TASK TO CARRY OUT:
Can you continue the press release below about Romeo Void's live album, picking up right after its final sentence?

PAGE EXCERPT:
■ ■ ■

TVD Radar: Romeo Void, Live from Mabuhay Gardens: November 14, 1980 in stores 4/22

VIA PRESS RELEASE | Romeo Void, a breakout band of the San Francisco new wave scene of the early 1980s, shares details of their first fully-authorized concert release. Live from Mabuhay Gardens: November 14, 1980, is an official Record Store Day selection, arriving in stores April 22. The 11-track album will be available in a special galaxy-blue colored vinyl edition, as well as CD and digital. All formats are released by Liberation Hall with distribution by MVD Entertainment Group.

Romeo Void was formed in 1979. Drawing inspiration from the local underground music scene, the band’s founding members were San Francisco Art Institute students Debora Iyall (lead vocalist, lyricist) and Frank Zincavage (bass guitar), alongside local musicians Peter Woods (guitar) and Jay Derrah (drums). They soon added saxophonist Benjamin Bossi. According to Iyall, the name Romeo Void referred to “a lack of romance.”

■ ■ ■

PROVIDED MATERIAL:

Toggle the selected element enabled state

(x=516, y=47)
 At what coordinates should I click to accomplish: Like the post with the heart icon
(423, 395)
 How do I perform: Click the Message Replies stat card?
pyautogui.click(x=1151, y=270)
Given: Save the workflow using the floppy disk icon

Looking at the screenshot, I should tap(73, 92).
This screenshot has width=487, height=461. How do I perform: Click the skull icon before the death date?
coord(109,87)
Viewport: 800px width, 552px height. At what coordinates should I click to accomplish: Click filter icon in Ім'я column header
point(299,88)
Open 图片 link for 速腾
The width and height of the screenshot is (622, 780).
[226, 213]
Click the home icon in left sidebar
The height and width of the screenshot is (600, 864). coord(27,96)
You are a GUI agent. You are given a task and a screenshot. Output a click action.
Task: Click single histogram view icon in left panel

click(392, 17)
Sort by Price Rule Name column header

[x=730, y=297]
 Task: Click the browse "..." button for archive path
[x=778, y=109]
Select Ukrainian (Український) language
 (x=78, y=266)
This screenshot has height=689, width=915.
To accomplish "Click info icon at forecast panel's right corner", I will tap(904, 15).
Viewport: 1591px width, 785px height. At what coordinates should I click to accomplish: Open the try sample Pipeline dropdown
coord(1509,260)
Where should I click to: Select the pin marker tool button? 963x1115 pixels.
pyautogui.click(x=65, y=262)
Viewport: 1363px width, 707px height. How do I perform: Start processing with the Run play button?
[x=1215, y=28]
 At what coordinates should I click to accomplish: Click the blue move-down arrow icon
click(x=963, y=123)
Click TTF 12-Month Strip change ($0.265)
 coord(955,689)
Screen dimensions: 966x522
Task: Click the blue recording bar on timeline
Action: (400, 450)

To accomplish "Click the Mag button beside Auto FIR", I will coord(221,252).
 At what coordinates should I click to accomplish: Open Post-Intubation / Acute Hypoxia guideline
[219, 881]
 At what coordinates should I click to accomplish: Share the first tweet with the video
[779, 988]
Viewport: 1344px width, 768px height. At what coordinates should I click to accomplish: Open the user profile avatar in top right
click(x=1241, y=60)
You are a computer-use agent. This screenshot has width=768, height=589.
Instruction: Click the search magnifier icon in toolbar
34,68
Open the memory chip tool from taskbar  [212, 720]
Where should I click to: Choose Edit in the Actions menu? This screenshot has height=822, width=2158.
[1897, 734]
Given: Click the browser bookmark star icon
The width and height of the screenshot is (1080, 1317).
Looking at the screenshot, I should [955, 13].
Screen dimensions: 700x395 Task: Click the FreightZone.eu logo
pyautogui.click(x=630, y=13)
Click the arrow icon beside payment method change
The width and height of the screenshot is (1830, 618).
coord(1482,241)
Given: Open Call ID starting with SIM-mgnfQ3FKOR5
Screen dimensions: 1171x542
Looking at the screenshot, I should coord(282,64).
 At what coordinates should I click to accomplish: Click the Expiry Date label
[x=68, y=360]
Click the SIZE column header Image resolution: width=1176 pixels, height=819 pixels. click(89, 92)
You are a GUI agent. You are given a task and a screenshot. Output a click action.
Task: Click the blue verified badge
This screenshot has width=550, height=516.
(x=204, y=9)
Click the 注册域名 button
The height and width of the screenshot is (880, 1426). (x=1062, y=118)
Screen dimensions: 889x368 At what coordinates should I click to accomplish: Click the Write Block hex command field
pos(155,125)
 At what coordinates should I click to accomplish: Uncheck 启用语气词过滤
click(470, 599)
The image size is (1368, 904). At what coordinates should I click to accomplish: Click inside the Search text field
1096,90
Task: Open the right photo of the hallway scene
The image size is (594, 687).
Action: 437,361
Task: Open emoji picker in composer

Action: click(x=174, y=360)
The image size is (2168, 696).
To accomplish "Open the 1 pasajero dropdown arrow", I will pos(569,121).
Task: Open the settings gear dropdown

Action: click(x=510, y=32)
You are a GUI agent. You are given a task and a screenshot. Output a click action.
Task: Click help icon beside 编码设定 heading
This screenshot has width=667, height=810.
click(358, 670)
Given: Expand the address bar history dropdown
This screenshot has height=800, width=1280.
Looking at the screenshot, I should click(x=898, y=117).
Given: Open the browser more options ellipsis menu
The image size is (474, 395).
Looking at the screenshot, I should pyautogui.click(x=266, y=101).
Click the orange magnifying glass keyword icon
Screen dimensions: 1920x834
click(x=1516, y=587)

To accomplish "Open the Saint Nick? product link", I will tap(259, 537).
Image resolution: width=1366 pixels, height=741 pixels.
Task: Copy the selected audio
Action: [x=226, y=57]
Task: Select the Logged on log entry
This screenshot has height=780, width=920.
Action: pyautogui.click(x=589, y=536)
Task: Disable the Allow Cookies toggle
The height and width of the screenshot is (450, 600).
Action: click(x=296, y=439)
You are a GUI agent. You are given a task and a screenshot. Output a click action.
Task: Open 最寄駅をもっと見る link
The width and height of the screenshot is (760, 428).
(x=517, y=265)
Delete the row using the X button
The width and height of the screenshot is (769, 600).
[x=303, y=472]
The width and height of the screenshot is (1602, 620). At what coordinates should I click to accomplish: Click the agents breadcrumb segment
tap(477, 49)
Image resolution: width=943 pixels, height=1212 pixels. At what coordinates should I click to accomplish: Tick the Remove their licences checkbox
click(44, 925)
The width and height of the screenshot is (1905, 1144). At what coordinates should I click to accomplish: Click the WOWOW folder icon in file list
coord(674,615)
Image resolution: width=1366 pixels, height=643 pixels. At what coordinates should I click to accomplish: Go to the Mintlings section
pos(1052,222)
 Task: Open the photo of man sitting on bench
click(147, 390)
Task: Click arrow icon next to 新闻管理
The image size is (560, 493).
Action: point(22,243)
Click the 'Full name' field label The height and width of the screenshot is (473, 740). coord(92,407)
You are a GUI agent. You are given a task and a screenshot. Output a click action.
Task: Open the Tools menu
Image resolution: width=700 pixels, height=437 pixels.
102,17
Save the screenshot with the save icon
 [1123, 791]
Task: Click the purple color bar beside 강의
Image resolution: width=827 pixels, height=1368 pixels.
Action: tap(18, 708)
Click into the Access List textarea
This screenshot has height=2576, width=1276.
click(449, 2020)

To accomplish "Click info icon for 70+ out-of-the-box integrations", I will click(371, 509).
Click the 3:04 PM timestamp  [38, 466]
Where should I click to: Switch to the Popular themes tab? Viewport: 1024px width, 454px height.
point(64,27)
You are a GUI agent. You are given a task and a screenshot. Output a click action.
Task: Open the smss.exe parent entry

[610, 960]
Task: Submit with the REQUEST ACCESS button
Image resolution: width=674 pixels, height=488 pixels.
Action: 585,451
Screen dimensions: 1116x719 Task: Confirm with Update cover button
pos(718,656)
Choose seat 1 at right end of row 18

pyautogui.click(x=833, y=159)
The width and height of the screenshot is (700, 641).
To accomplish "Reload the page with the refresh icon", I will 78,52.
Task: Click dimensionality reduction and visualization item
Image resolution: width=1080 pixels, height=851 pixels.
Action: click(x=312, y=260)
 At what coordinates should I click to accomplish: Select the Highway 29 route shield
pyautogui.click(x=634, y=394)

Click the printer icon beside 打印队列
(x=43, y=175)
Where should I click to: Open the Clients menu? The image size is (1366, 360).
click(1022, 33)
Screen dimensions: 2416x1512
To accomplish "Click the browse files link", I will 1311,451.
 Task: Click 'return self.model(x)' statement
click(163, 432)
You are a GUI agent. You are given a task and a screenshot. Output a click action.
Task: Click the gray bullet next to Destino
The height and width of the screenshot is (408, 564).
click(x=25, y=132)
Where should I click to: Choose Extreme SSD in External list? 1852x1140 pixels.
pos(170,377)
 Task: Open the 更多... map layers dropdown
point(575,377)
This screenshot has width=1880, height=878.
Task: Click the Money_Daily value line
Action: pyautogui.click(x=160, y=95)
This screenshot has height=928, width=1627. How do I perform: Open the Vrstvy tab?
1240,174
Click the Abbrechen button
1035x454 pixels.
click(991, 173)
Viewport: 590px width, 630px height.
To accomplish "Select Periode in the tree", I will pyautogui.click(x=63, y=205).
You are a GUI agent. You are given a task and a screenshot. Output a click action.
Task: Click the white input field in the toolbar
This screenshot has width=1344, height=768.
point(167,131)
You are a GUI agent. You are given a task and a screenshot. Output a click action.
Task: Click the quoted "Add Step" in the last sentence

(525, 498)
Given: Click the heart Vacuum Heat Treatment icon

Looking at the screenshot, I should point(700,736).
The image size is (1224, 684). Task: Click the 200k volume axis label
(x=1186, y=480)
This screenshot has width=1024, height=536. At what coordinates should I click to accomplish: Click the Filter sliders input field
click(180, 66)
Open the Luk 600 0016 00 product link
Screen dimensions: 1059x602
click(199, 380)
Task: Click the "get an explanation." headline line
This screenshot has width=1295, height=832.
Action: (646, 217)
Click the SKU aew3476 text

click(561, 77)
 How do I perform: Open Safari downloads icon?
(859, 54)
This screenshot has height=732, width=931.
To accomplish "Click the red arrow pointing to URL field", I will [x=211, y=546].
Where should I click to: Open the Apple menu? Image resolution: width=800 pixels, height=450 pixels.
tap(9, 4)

■ ■ ■

TASK RESPONSE:
Live from Mabuhay Gardens: November 14, 1980, was captured during the same period that Romeo Void was recording its critically acclaimed debut album for 415 Records, It’s a Condition. Derrah was still drumming with the band at this live show, but was replaced by John “Stench” Haines by the time the sessions for It’s a Condition were underway. Live from Mabuhay Gardens: November 14, 1980, features one of three Romeo Void live sets captured that year at the famed punk club by deejay Terry Hammer, who would typically broadcast portions of his recordings on the UC-Berkeley radio station KALX.

Eight of the eleven songs on Live from Mabuhay Gardens: November 14, 1980, would eventually appear on It’s a Condition. The opening track, “Guards,” would surface in 1981 as the B-side of the band’s national breakout single, “Never Say Never.” “Fine Line” is an original that has never been released in any format. The album’s closing number, “Double Shot of My Baby’s Love,” is a cover of the Swingin’ Medallions’ 1966 hit, which was the first 7-inch single which Iyall owned.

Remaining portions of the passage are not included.